"""
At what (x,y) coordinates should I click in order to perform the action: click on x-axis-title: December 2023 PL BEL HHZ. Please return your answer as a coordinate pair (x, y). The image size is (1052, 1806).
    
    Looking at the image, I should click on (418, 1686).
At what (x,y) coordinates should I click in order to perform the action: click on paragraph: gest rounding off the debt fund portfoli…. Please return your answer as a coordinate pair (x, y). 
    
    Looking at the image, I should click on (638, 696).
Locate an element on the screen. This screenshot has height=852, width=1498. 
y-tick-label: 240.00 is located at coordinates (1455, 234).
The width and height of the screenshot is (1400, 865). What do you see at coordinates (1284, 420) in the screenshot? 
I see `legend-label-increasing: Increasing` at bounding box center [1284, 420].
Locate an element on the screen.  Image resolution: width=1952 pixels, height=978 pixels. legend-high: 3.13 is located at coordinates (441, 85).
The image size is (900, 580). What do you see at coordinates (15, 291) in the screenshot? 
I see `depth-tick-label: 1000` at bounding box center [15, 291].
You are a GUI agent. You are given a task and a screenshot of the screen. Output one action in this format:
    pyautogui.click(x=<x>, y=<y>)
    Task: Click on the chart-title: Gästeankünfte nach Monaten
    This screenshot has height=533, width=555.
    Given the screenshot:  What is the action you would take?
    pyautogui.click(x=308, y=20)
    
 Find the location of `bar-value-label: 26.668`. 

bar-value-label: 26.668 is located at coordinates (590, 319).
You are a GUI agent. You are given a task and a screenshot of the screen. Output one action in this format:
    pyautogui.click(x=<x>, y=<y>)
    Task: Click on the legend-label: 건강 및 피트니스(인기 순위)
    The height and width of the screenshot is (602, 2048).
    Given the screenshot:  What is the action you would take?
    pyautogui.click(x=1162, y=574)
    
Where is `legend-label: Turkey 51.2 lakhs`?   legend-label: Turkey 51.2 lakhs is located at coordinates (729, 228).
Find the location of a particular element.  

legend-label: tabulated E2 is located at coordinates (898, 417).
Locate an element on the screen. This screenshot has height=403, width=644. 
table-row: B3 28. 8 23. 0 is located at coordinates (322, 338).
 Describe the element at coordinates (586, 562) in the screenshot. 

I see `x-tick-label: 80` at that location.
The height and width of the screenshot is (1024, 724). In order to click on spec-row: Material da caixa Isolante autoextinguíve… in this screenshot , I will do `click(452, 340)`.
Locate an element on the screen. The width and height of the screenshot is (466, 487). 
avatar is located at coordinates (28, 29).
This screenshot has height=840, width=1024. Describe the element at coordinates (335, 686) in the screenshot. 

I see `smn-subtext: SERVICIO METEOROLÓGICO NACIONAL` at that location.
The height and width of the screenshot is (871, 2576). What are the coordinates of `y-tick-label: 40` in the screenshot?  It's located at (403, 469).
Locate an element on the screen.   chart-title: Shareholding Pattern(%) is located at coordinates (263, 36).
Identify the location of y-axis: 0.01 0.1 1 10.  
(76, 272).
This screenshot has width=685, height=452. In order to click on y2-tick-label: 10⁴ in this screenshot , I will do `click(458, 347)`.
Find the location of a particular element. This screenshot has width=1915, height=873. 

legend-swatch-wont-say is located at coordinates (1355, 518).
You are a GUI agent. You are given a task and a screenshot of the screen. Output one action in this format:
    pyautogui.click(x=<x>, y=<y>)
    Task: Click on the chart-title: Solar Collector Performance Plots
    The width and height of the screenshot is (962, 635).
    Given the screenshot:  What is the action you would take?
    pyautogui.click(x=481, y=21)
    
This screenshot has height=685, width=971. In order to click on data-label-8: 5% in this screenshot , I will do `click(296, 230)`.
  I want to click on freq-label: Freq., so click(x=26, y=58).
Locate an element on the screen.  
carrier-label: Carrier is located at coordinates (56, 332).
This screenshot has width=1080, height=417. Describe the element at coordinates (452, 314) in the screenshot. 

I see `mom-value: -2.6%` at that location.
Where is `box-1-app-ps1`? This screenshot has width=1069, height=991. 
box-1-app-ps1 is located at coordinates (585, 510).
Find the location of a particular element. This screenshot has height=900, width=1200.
"""
Task details: Quote the part of the records above that opens with the line containing "Describe the element at coordinates (586, 562)" and closes with the line containing "legend-swatch-wont-say is located", reproducing those lines word for word.

Written answer:
 Describe the element at coordinates (586, 562) in the screenshot. 

I see `x-tick-label: 80` at that location.
The height and width of the screenshot is (1024, 724). In order to click on spec-row: Material da caixa Isolante autoextinguíve… in this screenshot , I will do `click(452, 340)`.
Locate an element on the screen. The width and height of the screenshot is (466, 487). 
avatar is located at coordinates (28, 29).
This screenshot has height=840, width=1024. Describe the element at coordinates (335, 686) in the screenshot. 

I see `smn-subtext: SERVICIO METEOROLÓGICO NACIONAL` at that location.
The height and width of the screenshot is (871, 2576). What are the coordinates of `y-tick-label: 40` in the screenshot?  It's located at (403, 469).
Locate an element on the screen.   chart-title: Shareholding Pattern(%) is located at coordinates (263, 36).
Identify the location of y-axis: 0.01 0.1 1 10.  
(76, 272).
This screenshot has width=685, height=452. In order to click on y2-tick-label: 10⁴ in this screenshot , I will do `click(458, 347)`.
Find the location of a particular element. This screenshot has width=1915, height=873. 

legend-swatch-wont-say is located at coordinates (1355, 518).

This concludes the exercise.